What happens in the brain during nondual meditation?

In nondual meditation, the mist can clear to reveal a previously hidden path. Credit: Neil Williamson/Flickr

Research has shown that focused attention (FA) meditation can combat stress, and that open monitoring (OM) can help with emotion regulation. A more advanced technique, known as “nondual” or “open awareness”, begins to dissolve the illusory distinctions between oneself and the rest of the world, and can even provide meditators with flashes of creative or spiritual insight.

Nondual awareness is a state of mind that helps people to think outside their boxes – the “boxes” being our established mental models of how the world works and our place in it.

We build these mental models through learning over the course of a lifetime. They are invaluable, but over time they can become increasingly rigid and unfit for purpose. Rather than helping, they perpetuate old habits and preclude fresh insights.

Our mental models are mostly binary. They encode a multitude of crude preferences, such as what foods we like or don’t like, the music we love and the music we loathe, who is part of our “tribe” and who is not… but also fundamental concepts about space, time and personal identity, such as here and elsewhere, past and future, self and other, success and failure. 

Letting go

In nondual meditation, the meditator lets go of these concepts and focuses instead on the ever-present bedrock of awareness, which doesn’t depend on habitual preferences, goals and concepts.

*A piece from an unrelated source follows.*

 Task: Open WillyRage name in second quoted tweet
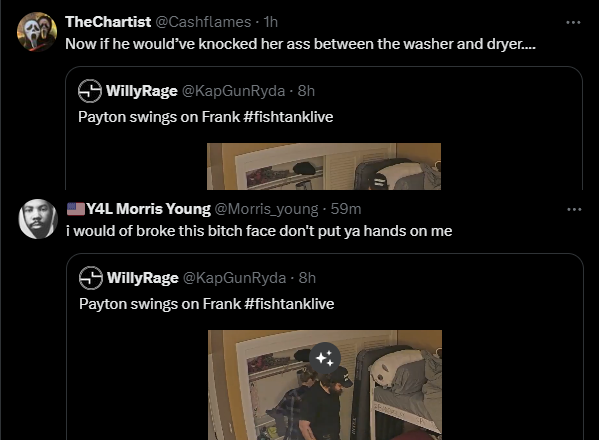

In everyday consciousness, often the closest we get to nondual awareness is the sense of “flow” that we experience when we become so absorbed in a task or experience that we lose track of time. In the pleasure of the moment, we forget ourselves and all our familiar urges and hangups. 

Some scientists believe that nondual meditation, by suspending the brain’s usual binary operations, provides an opportunity to “streamline” or “fine-tune” its models of the world.

This is the same mental optimisation that takes place while the brain is offline during sleep. And just like a good night’s sleep, nondual meditation can restore the mental flexibility that often sparks flashes of creative insight and problem-solving.  

In nondual meditation, the meditator cultivates effortless openness and acceptance of the present moment: pure awareness. They don’t attempt to do or control anything. Instead they let go of all concepts, preferences and judgments.

With the story of selfhood no longer the focus of attention, compassion and curiosity can arise naturally during the course of this meditation.

So how exactly does it change the brain?

Predicting the world

A prominent theory about how the brain perceives and interacts with the world proposes that it is not a passive receiver of sensory data, like someone watching a TV show. Instead, it draws on past experience to predict the hidden causes of incoming sensations.

According to this theory, the brain is organised hierarchically. Predictions from the highest, abstract processing regions pass downwards through this hierarchy, whereas feedback from the senses in the form of “prediction errors” passes upwards.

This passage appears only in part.